Death comes to everyone. She doesn’t want to die yet. But nature dictated otherwise. Six more months to live. This wasn’t good enough. There was so much that she cared about. What would happen to her children? What about the family business? Would her future generations be secure? She had to know.

A knock came on her bedroom door.

“Come in,” she said. She turned her head as the door opened. A young man about twenty years old walked into the room. She threw her head back onto the pillow.

“They sent me a kid?” she asked. “I can’t believe this.”

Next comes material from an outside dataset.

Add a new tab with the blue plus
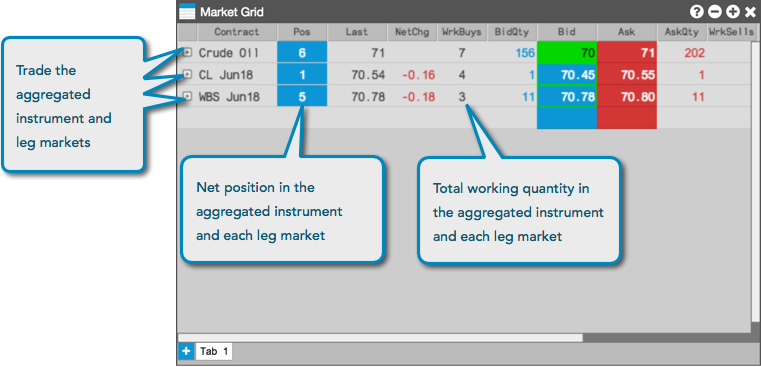The width and height of the screenshot is (761, 367). (186, 351)
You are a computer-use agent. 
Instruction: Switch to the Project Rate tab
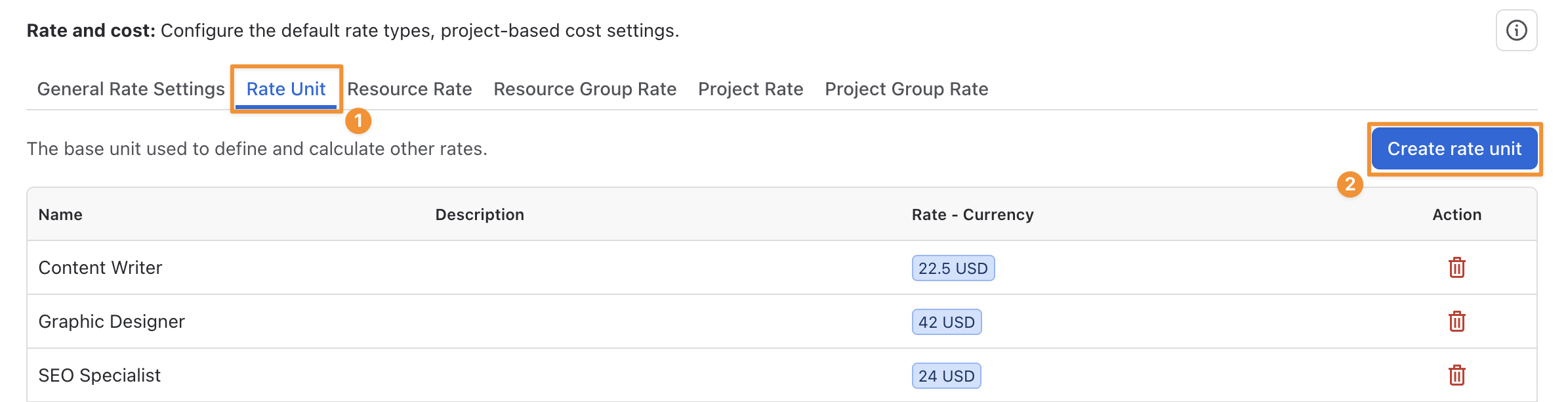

“I can assure that I am just as good as my mistress was,” he said. “You will be in good hands.” The rich woman sighed.

“Fine,” she said. “Just do it.”

“Very well,” the young man said. “Tell me what you desire.” She closed her eyes.

“Will my family and business survive after I am gone?” she asked. “Please tell me the truth. All of it.” The young man closed his eyes. She peeked at him through one eye. The young man’s body started to sway back and forth. His mouth was slightly open. Was he humming? She was tempted to call out, but her chest ached. She could barely move either.

Suddenly, the young man came back. He gasped aloud.

“What did you see?” she asked.

“A full table,” he said. “All of your children and grandchildren are there.”

“How many?” she asked.

“Eighteen,” the young man said. She managed to cover her mouth with shock.

“Wow,” she said.

“The youngest will not make it however,” he added. “He will be gone before he is twenty.” Her heart sank. She feared this for her baby, Robby. He always lived too close to the edge. Even in death her words wouldn’t reach him.

“Is there anyway to stop him?” she asked.

“I’m so sorry,” the young man said. Tears welled up in her eyes.

“His bloodline will go on for generations and be successful,” he said. “Same with your daughter’s bloodline.” She tried to keep down her joy.

“What about the business?” she asked. “Will it be okay?” The young man gave her a kind smile.

“It won’t be the same, but yes,” he said. “It will go on for decades.” She closed her eyes and smiled.

“And you mean it?” she asked. “All of it.”

“Yes,” the young man said. She closed her eyes.

“Thank you,” she said. Her lips slowly curved into a smile as she went to sleep.

“I will see myself out,” he whispered. The young man turned and saw himself out. She could now die in relief with the knowledge that her family and business was going to be fine.